From the data below, repeat exactly the lines from the line with "Education (84, 1173)" to the line with "オトク継続便のご案内 (24, 2349)", both included.

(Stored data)

"""

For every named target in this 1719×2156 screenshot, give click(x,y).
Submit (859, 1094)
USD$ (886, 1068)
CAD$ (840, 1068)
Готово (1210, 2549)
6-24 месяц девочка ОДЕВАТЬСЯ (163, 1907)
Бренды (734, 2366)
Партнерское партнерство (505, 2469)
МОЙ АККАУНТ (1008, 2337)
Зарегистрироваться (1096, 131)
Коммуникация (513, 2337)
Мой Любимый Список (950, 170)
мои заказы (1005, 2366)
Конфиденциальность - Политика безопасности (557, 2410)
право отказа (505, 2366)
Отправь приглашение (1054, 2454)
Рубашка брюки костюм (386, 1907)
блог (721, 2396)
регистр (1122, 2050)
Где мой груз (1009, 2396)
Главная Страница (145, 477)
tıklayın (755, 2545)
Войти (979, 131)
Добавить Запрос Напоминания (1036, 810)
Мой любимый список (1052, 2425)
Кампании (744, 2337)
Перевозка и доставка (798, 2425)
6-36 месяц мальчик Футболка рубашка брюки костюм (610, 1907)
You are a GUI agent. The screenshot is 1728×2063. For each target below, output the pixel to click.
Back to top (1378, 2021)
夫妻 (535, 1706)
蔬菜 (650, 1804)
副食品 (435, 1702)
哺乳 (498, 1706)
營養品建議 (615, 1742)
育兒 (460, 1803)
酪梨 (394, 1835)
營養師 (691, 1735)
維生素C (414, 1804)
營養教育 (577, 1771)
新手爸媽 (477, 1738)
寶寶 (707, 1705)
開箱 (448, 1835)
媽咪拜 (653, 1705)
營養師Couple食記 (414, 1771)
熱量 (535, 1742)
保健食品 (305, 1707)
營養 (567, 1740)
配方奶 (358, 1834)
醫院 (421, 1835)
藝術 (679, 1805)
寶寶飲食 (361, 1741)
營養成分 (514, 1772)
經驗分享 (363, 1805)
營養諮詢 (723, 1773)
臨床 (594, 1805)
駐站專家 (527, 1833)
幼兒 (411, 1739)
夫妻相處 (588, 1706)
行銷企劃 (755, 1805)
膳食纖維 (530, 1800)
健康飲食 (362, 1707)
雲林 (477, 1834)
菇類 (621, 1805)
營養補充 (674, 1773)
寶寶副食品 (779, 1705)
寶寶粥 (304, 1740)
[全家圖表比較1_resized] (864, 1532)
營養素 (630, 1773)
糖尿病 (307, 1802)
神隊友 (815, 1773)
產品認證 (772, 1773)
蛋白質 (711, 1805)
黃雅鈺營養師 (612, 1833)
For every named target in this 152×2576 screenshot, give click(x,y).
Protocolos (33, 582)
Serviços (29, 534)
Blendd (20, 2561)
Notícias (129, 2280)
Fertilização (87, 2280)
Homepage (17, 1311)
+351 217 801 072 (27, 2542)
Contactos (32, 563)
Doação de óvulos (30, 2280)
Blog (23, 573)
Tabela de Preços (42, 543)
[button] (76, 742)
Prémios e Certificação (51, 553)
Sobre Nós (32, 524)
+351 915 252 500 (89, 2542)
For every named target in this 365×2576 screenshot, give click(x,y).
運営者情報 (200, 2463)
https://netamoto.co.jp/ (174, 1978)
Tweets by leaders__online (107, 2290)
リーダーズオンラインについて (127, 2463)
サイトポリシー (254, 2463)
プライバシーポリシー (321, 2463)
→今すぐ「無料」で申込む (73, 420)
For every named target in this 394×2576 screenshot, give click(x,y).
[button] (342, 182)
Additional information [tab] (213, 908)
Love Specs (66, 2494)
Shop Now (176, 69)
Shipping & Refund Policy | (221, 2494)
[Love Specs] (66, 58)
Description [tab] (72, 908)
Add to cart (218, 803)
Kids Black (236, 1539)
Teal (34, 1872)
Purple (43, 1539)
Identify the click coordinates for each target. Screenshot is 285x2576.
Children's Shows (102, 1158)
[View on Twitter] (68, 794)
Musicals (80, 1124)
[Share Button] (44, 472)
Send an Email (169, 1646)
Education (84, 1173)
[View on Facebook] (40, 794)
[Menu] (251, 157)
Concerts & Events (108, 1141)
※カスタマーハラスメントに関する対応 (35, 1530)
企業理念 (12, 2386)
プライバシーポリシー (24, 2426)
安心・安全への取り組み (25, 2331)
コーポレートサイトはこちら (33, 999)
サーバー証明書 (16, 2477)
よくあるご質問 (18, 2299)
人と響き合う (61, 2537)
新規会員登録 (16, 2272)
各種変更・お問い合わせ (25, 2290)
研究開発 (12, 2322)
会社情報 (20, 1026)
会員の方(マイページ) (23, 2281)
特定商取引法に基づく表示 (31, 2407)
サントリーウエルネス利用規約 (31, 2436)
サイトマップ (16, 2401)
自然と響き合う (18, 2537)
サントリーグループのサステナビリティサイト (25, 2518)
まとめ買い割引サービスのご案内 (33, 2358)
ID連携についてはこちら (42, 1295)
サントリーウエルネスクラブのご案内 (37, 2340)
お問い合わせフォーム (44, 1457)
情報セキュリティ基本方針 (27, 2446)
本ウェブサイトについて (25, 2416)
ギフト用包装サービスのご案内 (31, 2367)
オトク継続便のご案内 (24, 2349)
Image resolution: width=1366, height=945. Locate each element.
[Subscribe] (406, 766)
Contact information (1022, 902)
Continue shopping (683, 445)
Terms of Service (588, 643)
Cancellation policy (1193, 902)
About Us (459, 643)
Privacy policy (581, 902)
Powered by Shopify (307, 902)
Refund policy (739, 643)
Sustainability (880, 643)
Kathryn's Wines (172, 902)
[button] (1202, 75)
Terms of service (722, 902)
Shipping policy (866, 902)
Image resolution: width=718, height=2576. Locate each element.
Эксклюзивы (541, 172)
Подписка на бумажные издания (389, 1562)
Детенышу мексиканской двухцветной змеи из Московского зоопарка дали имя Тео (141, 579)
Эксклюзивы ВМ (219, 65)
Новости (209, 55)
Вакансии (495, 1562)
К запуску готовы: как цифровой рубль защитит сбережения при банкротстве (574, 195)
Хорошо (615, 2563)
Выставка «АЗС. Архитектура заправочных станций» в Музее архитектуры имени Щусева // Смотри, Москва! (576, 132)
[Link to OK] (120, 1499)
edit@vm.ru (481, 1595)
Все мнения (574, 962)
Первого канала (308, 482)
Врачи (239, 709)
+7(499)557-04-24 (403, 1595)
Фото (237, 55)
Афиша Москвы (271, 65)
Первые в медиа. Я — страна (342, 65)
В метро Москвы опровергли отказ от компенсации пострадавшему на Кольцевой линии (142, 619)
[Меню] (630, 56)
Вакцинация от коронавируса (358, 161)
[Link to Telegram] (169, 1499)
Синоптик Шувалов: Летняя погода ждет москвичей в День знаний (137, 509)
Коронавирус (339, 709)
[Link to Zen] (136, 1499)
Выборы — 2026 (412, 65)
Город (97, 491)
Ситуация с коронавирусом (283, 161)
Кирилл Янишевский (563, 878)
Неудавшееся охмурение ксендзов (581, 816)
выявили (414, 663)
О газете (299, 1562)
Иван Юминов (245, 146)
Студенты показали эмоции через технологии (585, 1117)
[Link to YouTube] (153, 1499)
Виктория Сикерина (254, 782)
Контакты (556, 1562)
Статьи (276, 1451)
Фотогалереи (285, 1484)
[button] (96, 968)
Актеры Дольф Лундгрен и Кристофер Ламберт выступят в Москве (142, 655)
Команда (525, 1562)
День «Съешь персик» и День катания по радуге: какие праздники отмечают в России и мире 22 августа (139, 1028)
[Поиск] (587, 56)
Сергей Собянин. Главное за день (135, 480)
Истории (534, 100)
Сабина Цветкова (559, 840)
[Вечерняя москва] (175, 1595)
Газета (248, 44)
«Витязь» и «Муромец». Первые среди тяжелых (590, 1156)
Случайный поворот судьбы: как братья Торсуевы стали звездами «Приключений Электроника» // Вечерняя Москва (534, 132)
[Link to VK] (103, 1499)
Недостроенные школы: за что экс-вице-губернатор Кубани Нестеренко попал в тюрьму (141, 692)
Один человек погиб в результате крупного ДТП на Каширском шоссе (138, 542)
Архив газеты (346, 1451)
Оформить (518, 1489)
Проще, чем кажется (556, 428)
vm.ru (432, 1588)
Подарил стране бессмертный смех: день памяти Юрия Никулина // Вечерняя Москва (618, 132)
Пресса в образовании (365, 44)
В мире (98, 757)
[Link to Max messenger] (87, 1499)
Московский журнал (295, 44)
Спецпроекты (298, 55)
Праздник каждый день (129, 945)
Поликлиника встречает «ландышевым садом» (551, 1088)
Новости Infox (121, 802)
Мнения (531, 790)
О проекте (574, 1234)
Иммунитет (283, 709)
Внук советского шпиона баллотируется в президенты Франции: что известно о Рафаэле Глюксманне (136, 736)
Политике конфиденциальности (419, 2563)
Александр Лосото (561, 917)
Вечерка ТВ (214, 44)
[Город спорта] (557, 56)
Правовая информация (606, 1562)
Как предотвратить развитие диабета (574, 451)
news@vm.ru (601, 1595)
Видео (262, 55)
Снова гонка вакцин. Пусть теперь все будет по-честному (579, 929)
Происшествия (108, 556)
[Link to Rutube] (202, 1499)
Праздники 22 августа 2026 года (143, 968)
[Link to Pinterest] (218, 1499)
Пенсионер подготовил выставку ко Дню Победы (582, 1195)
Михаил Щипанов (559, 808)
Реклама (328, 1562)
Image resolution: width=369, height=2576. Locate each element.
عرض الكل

"""

§ SOLUTION TO THIS EXERCISE:
Education (84, 1173)
[View on Facebook] (40, 794)
[Menu] (251, 157)
Concerts & Events (108, 1141)
※カスタマーハラスメントに関する対応 (35, 1530)
企業理念 (12, 2386)
プライバシーポリシー (24, 2426)
安心・安全への取り組み (25, 2331)
コーポレートサイトはこちら (33, 999)
サーバー証明書 (16, 2477)
よくあるご質問 (18, 2299)
人と響き合う (61, 2537)
新規会員登録 (16, 2272)
各種変更・お問い合わせ (25, 2290)
研究開発 (12, 2322)
会社情報 (20, 1026)
会員の方(マイページ) (23, 2281)
特定商取引法に基づく表示 (31, 2407)
サントリーウエルネス利用規約 (31, 2436)
サイトマップ (16, 2401)
自然と響き合う (18, 2537)
サントリーグループのサステナビリティサイト (25, 2518)
まとめ買い割引サービスのご案内 (33, 2358)
ID連携についてはこちら (42, 1295)
サントリーウエルネスクラブのご案内 (37, 2340)
お問い合わせフォーム (44, 1457)
情報セキュリティ基本方針 (27, 2446)
本ウェブサイトについて (25, 2416)
ギフト用包装サービスのご案内 (31, 2367)
オトク継続便のご案内 (24, 2349)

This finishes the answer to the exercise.